Probabilmente in Svezia Borg era stato il fenomeno più dirompente, tanto è vero che in patria si moltiplicarono i tennisti. Due dati fra i tanti possibili: negli anni ‘80 sono entrati in Top 100 ATP ben 26 giocatori svedesi differenti, e dei 39 Slam assegnati nel decennio, 13 sono finiti in Svezia. Ma soprattutto ci fu continuità ai vertici mondiali: Borg vinse il suo ultimo Roland Garros nel 1981, ma già nel 1982 ad aggiudicarselo fu il diciassettenne Mats Wilander.
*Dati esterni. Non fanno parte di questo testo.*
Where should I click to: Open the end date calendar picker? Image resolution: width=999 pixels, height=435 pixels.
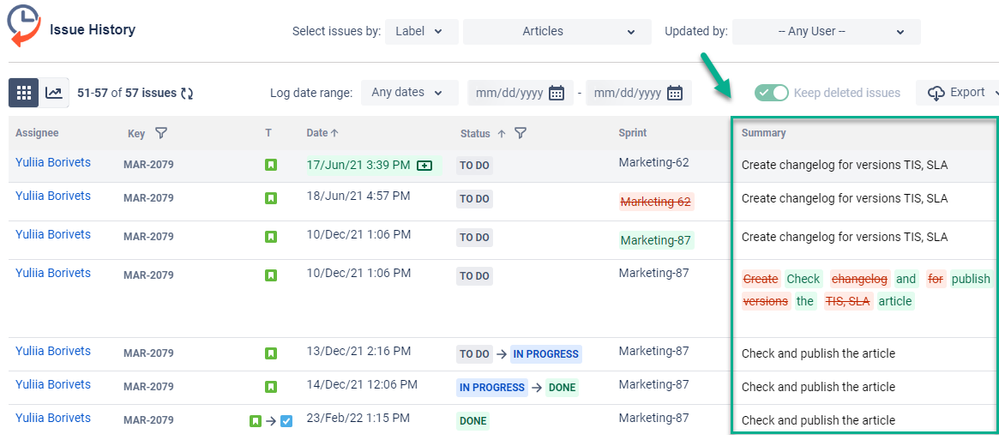[x=675, y=93]

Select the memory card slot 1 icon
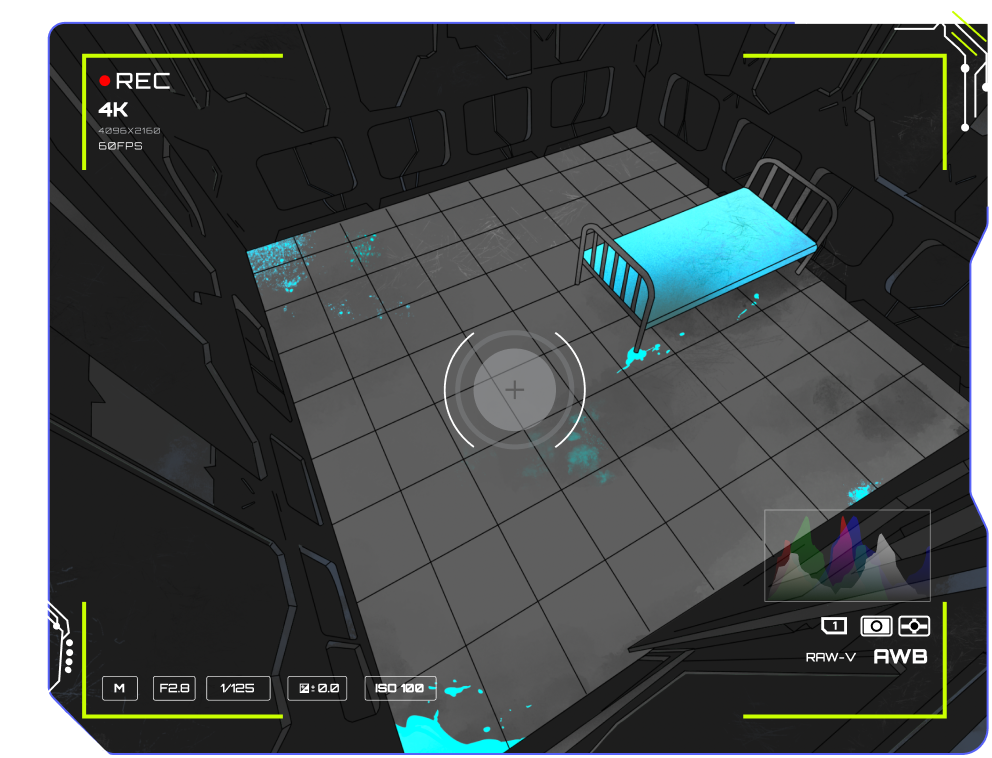pyautogui.click(x=833, y=626)
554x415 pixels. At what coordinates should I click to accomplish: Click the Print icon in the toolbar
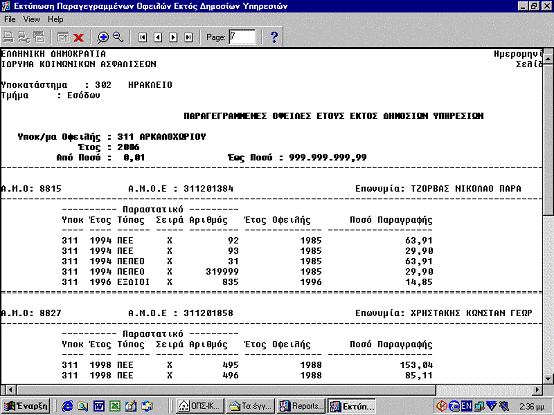(x=8, y=37)
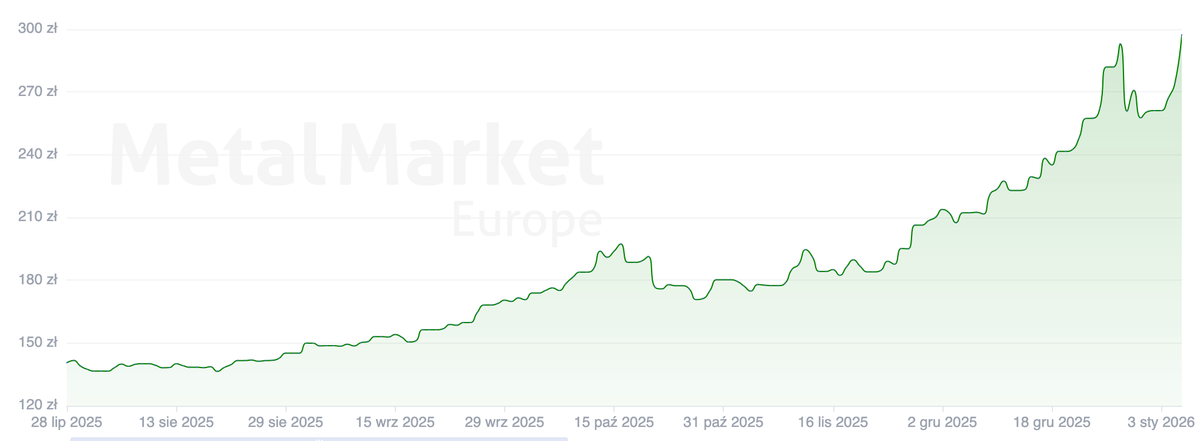The image size is (1200, 441).
Task: Click the 15 wrz 2025 axis label
Action: click(395, 422)
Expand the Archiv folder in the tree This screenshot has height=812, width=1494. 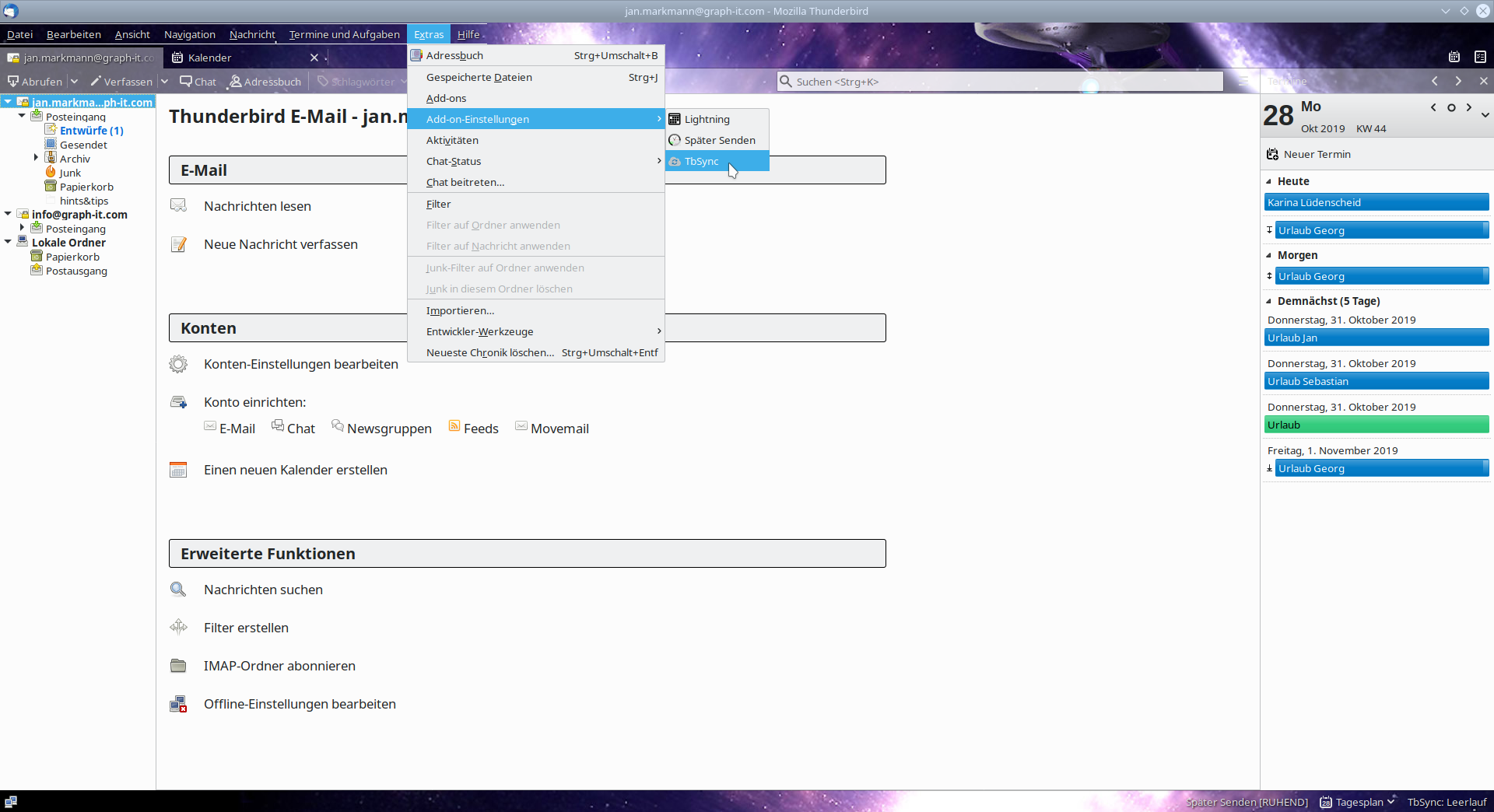tap(36, 158)
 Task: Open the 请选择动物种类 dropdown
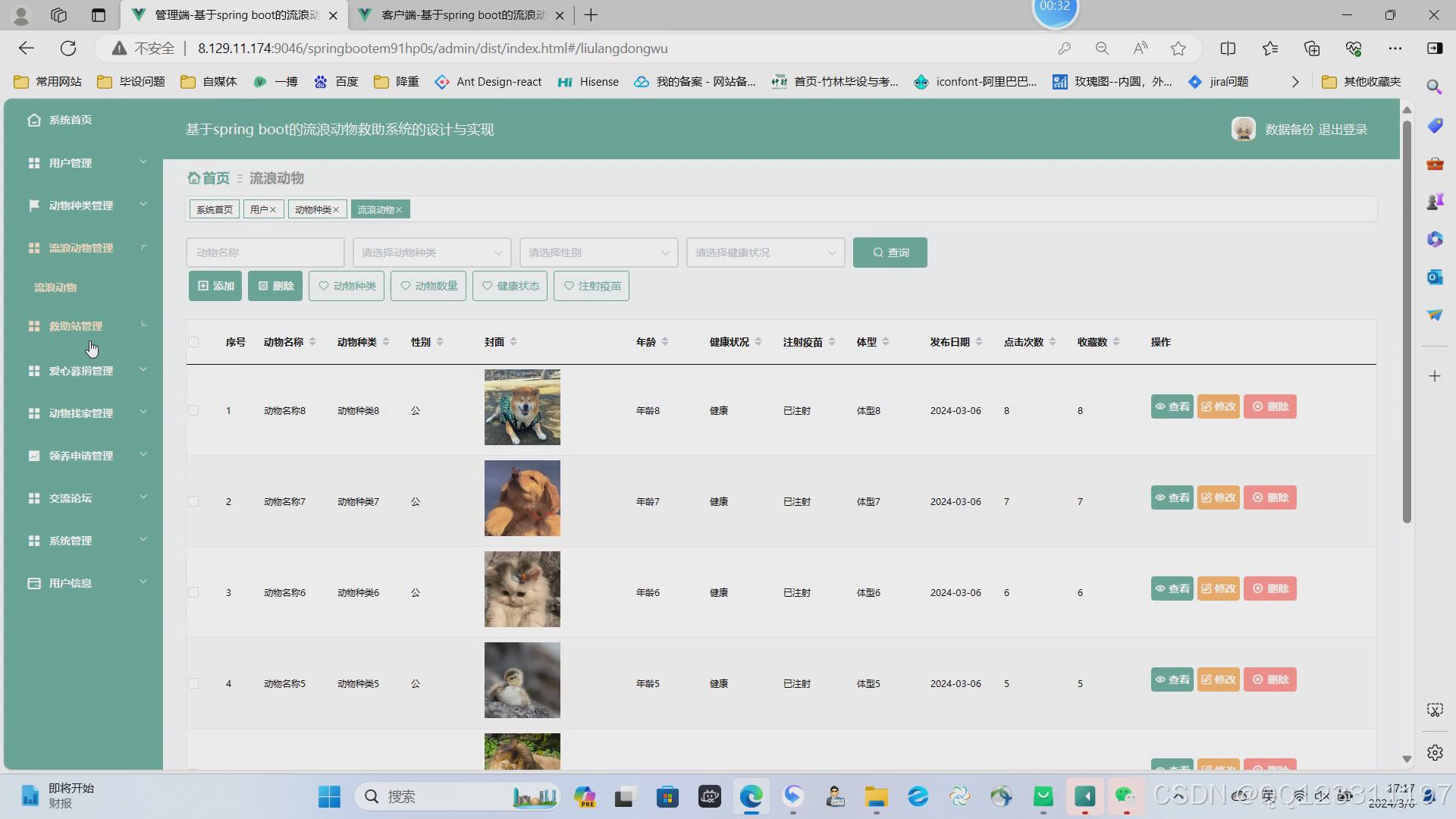(x=431, y=253)
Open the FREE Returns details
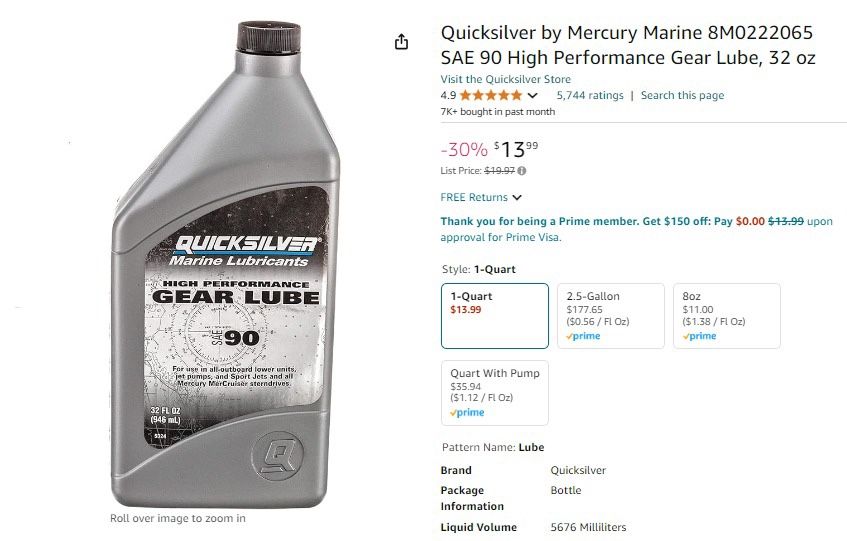The image size is (847, 541). click(474, 197)
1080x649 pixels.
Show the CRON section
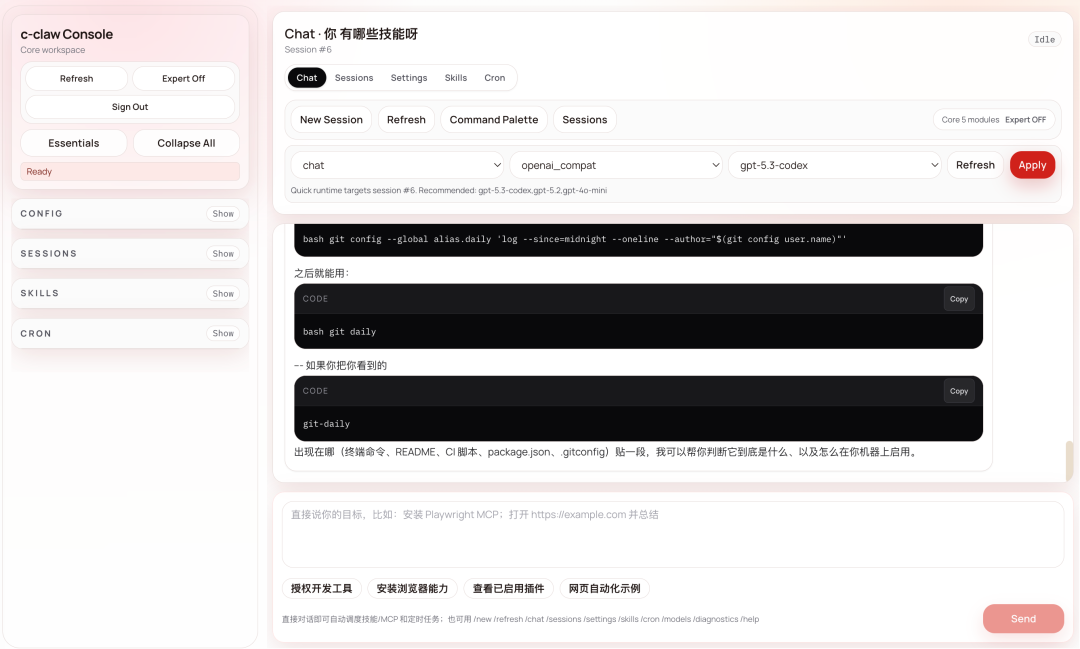tap(223, 333)
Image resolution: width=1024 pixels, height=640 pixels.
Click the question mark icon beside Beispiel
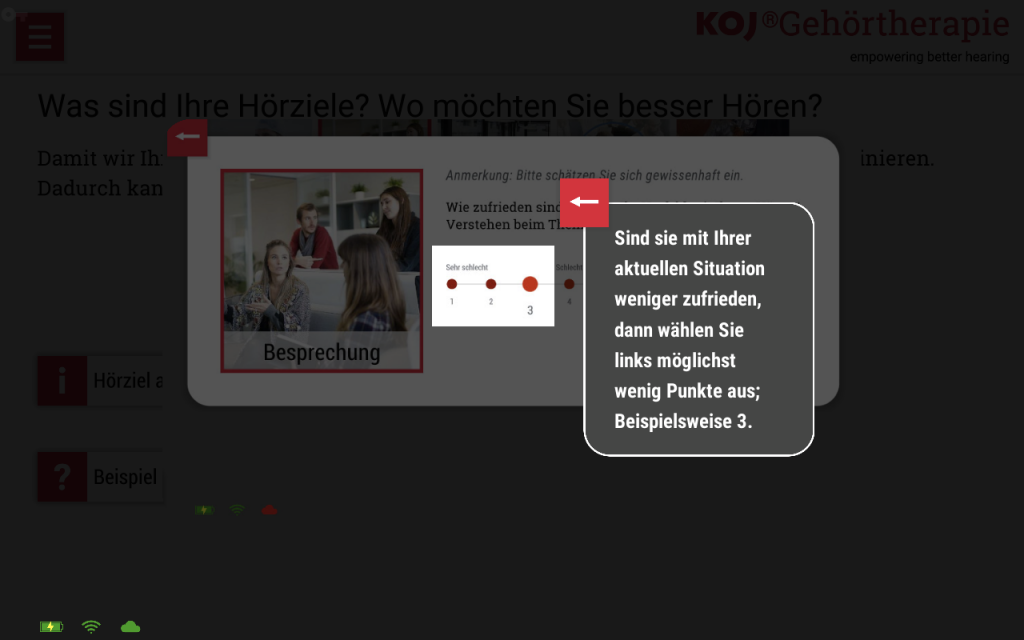[62, 477]
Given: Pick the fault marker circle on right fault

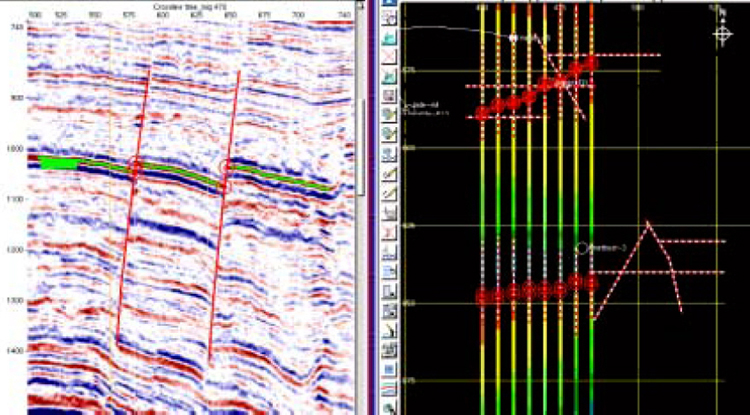Looking at the screenshot, I should 227,166.
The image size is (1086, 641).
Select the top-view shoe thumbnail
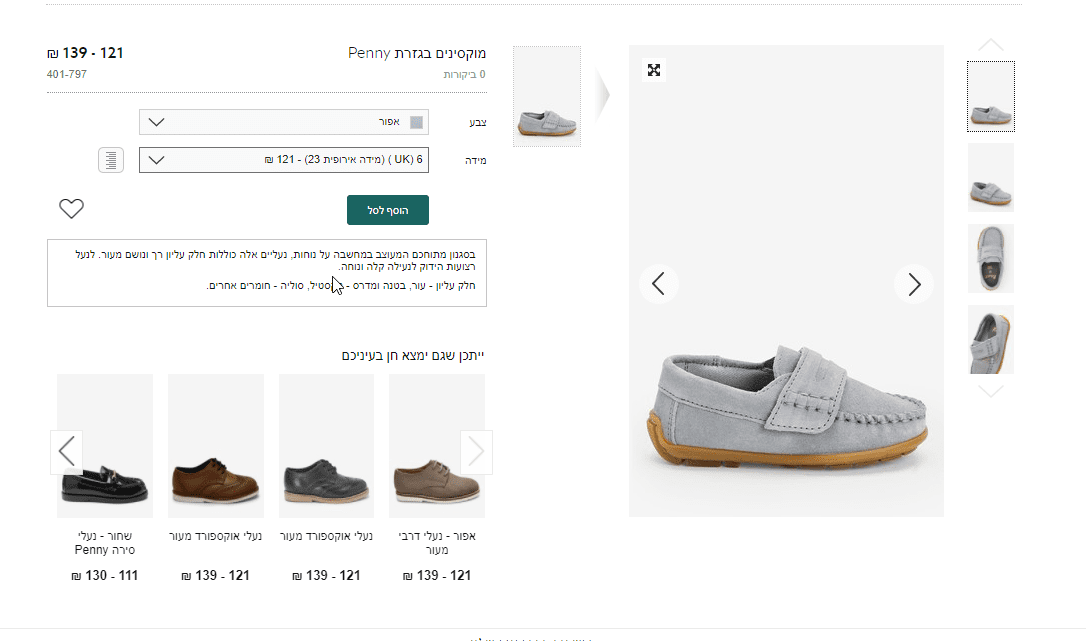coord(991,259)
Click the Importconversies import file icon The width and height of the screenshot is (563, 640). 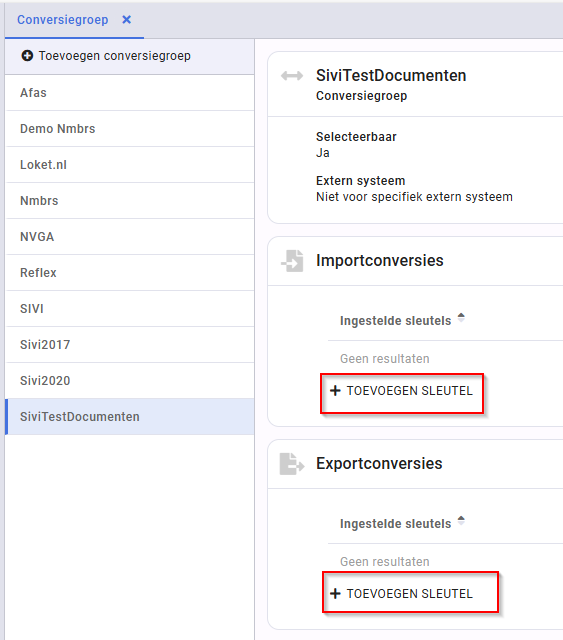(x=292, y=261)
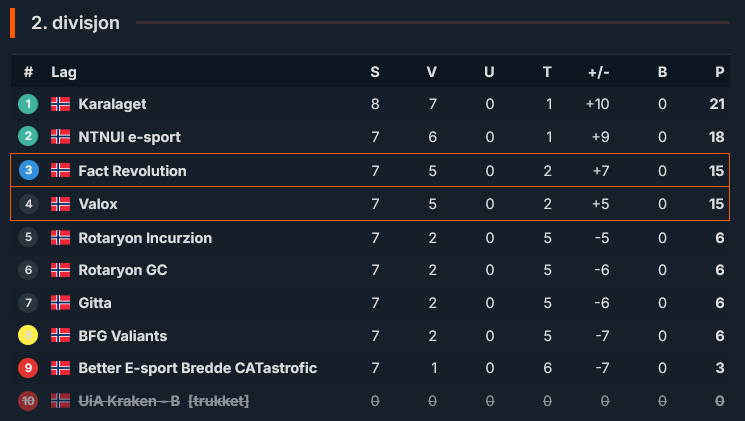Open Better E-sport Bredde CATastrofic team
Screen dimensions: 745x421
pos(198,368)
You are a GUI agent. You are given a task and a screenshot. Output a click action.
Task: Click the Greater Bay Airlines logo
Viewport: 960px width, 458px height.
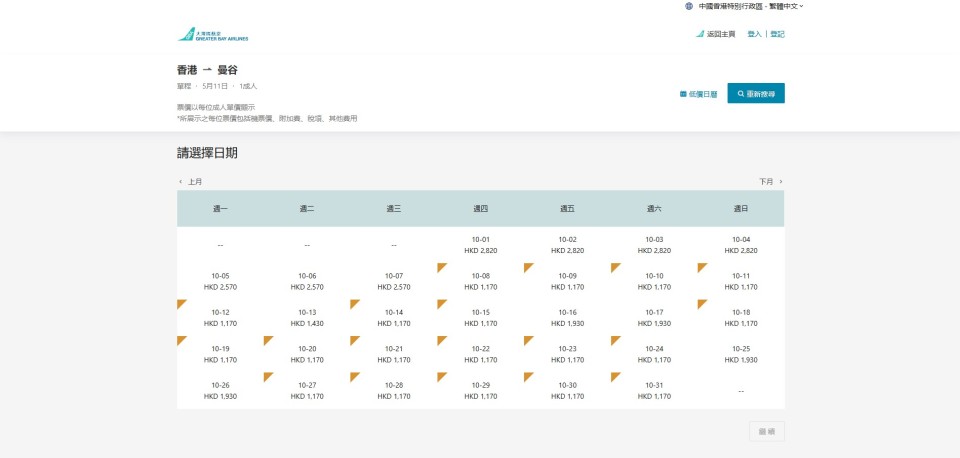click(x=213, y=34)
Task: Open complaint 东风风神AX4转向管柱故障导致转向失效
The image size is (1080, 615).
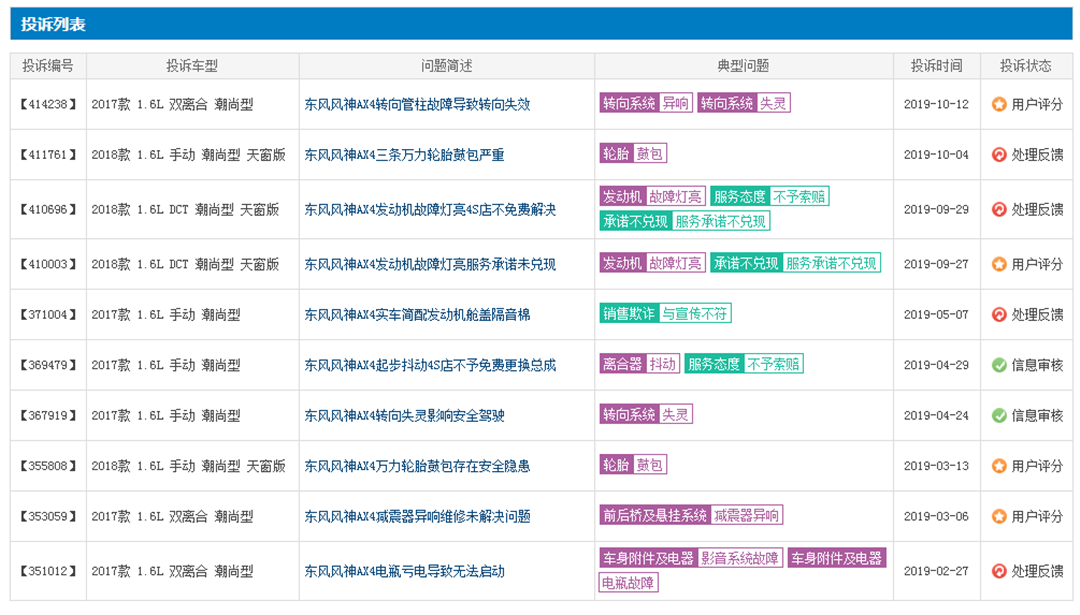Action: coord(417,104)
E nel 1985 Stefan Edberg avrebbe conquistato in Australia (sull’erba del Kooyong Stadium di Melbourne) il suo primo Slam, battendo in finale proprio Wilander, in un confronto tutto svedese.
Borg, Wilander, Edberg: tre autentici numeri uno, prodotti nel giro di dieci anni da una nazione di pochi milioni di abitanti e senza grandi tradizioni nella disciplina. Cinquant’anni dopo, sappiamo che da allora sono accadute due cose. La prima: per la Svezia quella stagione di grandi successi tennistici si è rivelata irripetibile. La seconda: a distanza di mezzo secolo, i suoi campioni non sono stati dimenticati. Come, del resto, non sono state dimenticate le canzoni degli ABBA.